Activity >> State how many lines in the entries below contain "will". Write nothing but the number.

Data provided >>

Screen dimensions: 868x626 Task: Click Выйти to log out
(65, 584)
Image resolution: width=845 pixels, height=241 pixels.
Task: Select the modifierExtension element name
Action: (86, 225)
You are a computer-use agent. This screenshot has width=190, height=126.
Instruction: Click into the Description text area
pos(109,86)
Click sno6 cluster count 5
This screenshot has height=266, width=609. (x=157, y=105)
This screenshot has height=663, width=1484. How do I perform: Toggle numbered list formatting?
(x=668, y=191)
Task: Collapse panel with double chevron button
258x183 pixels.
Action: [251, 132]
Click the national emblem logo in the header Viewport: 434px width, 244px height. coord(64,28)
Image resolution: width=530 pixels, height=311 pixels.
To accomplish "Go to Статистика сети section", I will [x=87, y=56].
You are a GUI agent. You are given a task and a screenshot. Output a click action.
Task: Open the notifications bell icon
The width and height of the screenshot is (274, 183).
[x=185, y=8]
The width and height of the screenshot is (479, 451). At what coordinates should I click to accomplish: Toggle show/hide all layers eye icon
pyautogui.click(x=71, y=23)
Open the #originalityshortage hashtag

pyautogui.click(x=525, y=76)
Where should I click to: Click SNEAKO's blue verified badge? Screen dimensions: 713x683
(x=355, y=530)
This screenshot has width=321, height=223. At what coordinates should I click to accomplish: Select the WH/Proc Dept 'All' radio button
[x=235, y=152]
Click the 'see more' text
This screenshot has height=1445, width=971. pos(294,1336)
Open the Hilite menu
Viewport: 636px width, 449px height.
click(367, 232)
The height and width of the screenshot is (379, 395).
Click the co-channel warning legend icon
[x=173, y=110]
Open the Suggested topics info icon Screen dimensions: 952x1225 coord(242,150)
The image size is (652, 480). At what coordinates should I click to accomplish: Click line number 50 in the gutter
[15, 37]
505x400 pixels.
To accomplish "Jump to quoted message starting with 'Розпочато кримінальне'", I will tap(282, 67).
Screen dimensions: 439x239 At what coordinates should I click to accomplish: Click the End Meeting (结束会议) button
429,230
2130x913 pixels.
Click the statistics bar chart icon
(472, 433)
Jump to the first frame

Answer to this task >> 2